VeChain Foundation Hacked and VET Tokens Stolen
On December 13th, the VeChain Foundation’s buyback address was compromised due to human error by staff members of the company. During the wallet creation process, the private key of the buyback address was stolen. The VeChain Foundation state that the security of their mainnet and official mobile wallet are still intact and have not been affected in anyway as this was due to the negligence of a staff member.
The hacker managed to transfer 1.1 billion VET tokens into the 0xD802A148f38aBa4759879c33E8d04deb00cFB92b address. Thankfully, VeChain were on top of this quickly and managed to tag the address on VeChainStats and have contacted exchanges to make sure this address cannot transact them.
VeChain have taken steps towards making sure the security of their network and wallet are still sound.
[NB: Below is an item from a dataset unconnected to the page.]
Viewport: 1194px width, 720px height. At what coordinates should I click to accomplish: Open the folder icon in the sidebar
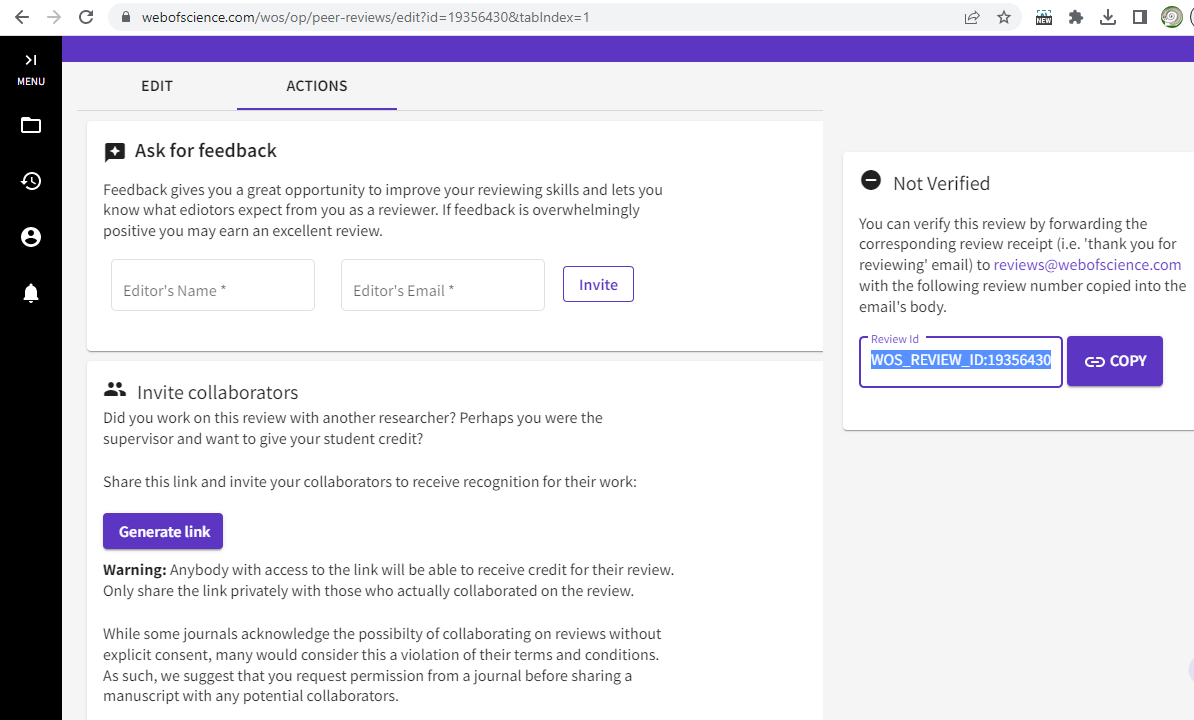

They have also enlisted the help of Hacken to assist with monitoring and containing the stolen tokens, as well as contacting the Singapore law enforcement to make sure nothing like this happens again.
“We will continuously monitor the situation and work diligently with cybersecurity and law enforcement professionals to add more clarity to the situation and mitigate as much as possible.” VeChain have stated.
The cause of this hack was human error, and the Vechain Foundation have said the following on why they think this happened:
“We have narrowed down the possibilities enough to lead to a highly probable theory. Security breach was most likely due to misconduct of one of the team members within our finance team, who have created the buyback account without thoroughly obeying The Standard Procedure approved by the Foundation, and our auditing team did not pick up this misconduct, due to human error.”